A manchete do ‘Estadão’ é de 5 de março mas repercute caso do dia 17 de fevereiro, já dado por diversos outros jornais.

Com apenas 8 anos, o menino Alex foi espancado pelo pai Alex André Moraes Soeiro, de 34 anos, até a morte, na Vila Kennedy, zona oeste do Rio. O motivo: o menino não queria cortar o cabelo para ir à escola, conta o diário paulistano.

Em depoimento, o pai afirmou que batia frequentemente no filho porque o menino era muito desobediente. Parentes ouvidos pelo jornal O Globo, no entanto, afirmaram que Soeiro era homofóbico e teria rejeitado um filho de 12 anos, que, para ele, seria “pouco másculo”.

Ele já teria tentado bater no filho mais velho e na própria mãe. Gisele Soares, mulher de Soeiro, prestou depoimento e afirmou que era contra os castigos físicos.

Após duas horas de espancamento, Alex foi levado para a Unidade de Pronto Atendimento (UPA) de Vila Kennedy, já morto e com hematomas por todo o corpo. A equipe médica desconfiou de violência doméstica e enviou o caso para o Conselho Tutelar de Bangu, informa o ‘Estadão’.
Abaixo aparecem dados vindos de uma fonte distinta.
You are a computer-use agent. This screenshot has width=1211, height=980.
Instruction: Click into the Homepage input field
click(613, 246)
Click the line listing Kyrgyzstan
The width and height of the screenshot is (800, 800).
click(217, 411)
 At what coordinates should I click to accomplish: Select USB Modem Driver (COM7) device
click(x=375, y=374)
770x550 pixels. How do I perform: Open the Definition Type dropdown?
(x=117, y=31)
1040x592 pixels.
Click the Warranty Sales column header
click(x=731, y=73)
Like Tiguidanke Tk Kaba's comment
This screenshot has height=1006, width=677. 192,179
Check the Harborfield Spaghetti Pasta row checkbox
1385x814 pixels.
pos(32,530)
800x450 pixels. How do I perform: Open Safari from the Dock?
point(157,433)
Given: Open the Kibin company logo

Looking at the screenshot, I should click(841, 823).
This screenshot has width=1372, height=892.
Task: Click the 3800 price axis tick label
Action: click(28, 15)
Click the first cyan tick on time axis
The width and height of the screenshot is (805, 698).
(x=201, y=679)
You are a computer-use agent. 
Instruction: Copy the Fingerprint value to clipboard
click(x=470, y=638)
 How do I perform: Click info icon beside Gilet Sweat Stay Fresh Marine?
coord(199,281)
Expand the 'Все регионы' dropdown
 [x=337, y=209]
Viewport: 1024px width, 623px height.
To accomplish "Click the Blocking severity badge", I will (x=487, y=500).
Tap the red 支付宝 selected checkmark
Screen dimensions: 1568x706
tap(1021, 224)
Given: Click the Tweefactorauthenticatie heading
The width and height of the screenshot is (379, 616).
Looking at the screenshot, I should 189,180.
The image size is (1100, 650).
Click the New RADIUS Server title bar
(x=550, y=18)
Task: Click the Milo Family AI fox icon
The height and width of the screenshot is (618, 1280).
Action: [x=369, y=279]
No Instituto Médico Legal (IML) Afrânio Peixoto, os peritos constataram que ele morreu por hemorragia interna. De tanto apanhar teve o fígado perfurado. Ele também tinha sinais de desnutrição.

Segundo o jornal O Globo, Alex morava com a mãe Digna Medeiros, de 29 anos, em Mossoró, no Rio Grande do Norte. No início de 2013, a mãe foi ameaçada pelo Conselho Tutelar local de perder a guarda do filho por não levá-lo para a escola. Digna, que não trabalha e sobrevive com dois salários mínimos dados pelo avô de Alex, mandou o filho para morar com o pai no Rio.

Ela tem outros três filhos: um bebê de 8 meses que mora com ela, um menino de 3 anos que vive com os avós paternos e um adolescente de 15 anos que mora com o pai no Rio e que ela não vê desde que era um bebê.

Nas redes sociais, diversas pessoas vincularam o discurso do pai imediatamente ao discurso frequentemente realizado pelo deputado federal homofóbico Jair Bolsonaro (PP-RJ).

Além das diversas declarações homofóbicas que costuma dar, Bolsonaro disse em um programa de TV — assista abaixo — que “ter filho gay é falta de porrada”.